The name Voluflow reflects the volute shape of the vertical scrolled baffle that distributes flow uniformly. The Voluflow clarifier design is unique. Flow velocities are very low, there are no swirling flows and no centrifugal forces. The system eliminates adverse flow patterns by first stilling the flow in a special inlet zone, then slowly distributing the suspension evenly throughout the full depth and width of the clarifier channel, after which slow, horizontal, forward-going flow patterns prevail throughout.

Cross-flow settling predominates so solids settle freely without any counter-current upward flows, allowing surface loading to be increased. The conditions are as close to those that occur in static settling as it is possible to be, the nearest approach to batch settling, continuously. The latest Voluflow unit to be installed by Atkins Fulford was at G’s Fresh Beetroot factory in March, Cambridgeshire. Liquors from the beetroot skinning process pass through a drum separator to remove coarse pieces and then into the central distributor of a 4m diameter, 600 conical-bottomed clarifier.

Before the Voluflow retrofit was installed, the effluent quality varied considerably, mostly below the consent level of 1,500mg/l, but sometimes above. To achieve better performance and to eliminate overshoot, a Voluflow retrofit was installed. It took only 4h to remove the existing gantry and lower in and secure the retrofit complete with new cross gantry. The upgrade was an immediate success with effluent solids running at 500-1,000mg/l, and no sign of exceeding the consent level.

Site engineer Fred Foreman said: “It is G’s Fresh Beetroot policy to seek and secure environmental benefits. The Voluflow clarifier ensures we collect all our beetroot debris for injecting into sandy land to improve it. This is much better than letting it go to drain to be mixed with environmentally-unfriendly sludge. Voluflow operating costs are likely to be less than before and consent levels will not be exceeded.”

Secondary treatment clarifiers have also been installed in factories. Three years ago, managing director Tommy Thompson of TMC Dairies near Strabane in Northern Ireland made a bold move and had a Voluflow retrofitted into an underperforming 6m diameter activated sludge clarifier. As a result, throughput and effluent quality have consistently improved and sludge lift never occurs. Derek Hetherington, who runs the plant said: “Since installing the Voluflow, this has become a very good clarifier – 100%.”

Measured success

To quantify the improvements, a performance evaluation was undertaken by Questor, an off-shoot of the Queen’s University, Belfast. One of Questor’s conclusions was: “The smaller footprint of the settler and the loading rates that have been achieved show the technology is a substantial improvement on the existing settler configurations at this site.”
Another user, Cambrex, a pharmaceutical company in Cork, Republic of Ireland, commissioned a new-build 4.2m diameter Voluflow activated sludge clarifier last February. From day one, performance improved significantly in all respects.
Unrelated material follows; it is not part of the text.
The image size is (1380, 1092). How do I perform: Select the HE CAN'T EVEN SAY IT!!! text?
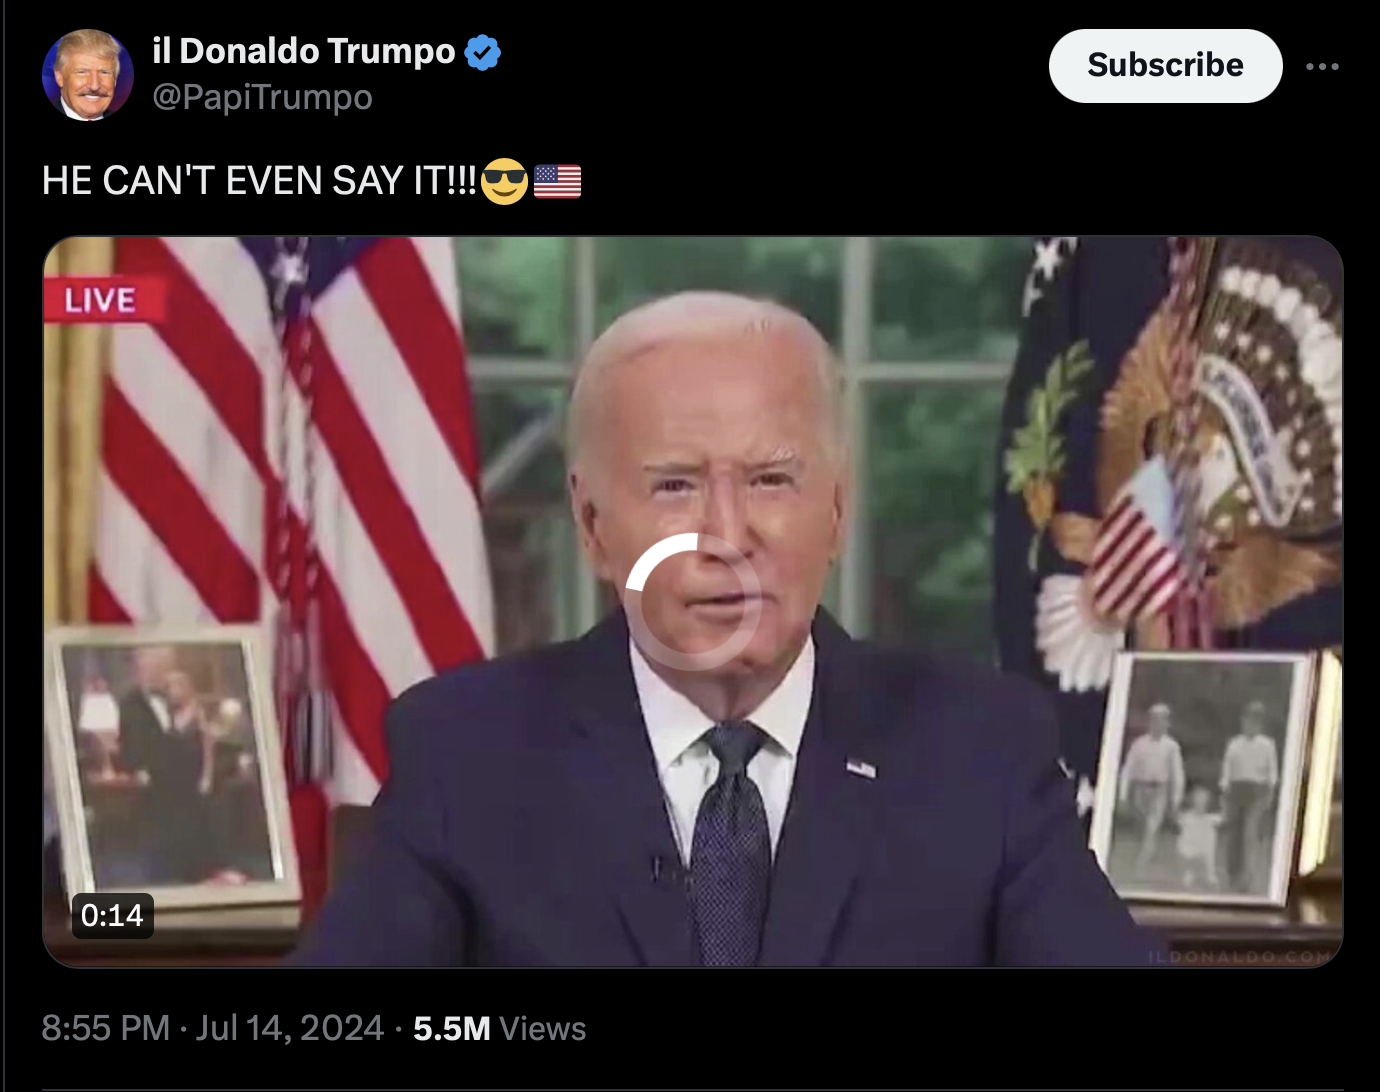(x=260, y=181)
It successfully handles high influent suspended solids concentrations, even 15,000mg/l. The unit is surge-tolerant, sludge level control is facilitated by a built-in sight glass and effluent suspended solids are always well below consent level. Engineer in charge, Jonathan Sowerbutts confidently recommended the system and said: “The Voluflow clarifier is an innovative design that performs far in excess of others of the same footprint. The after-sales service is also excellent.”

The end result of Voluflow technology – significantly improved performance and easier process control – is now available in a range of applications. Atkins Fulford focussed initially on the difficult area of activated sludge clarification but can also provide free-standing or retrofit equipment for other applications such as grit traps, oil interceptors, primary settling, and even storm tank and lagoon settling.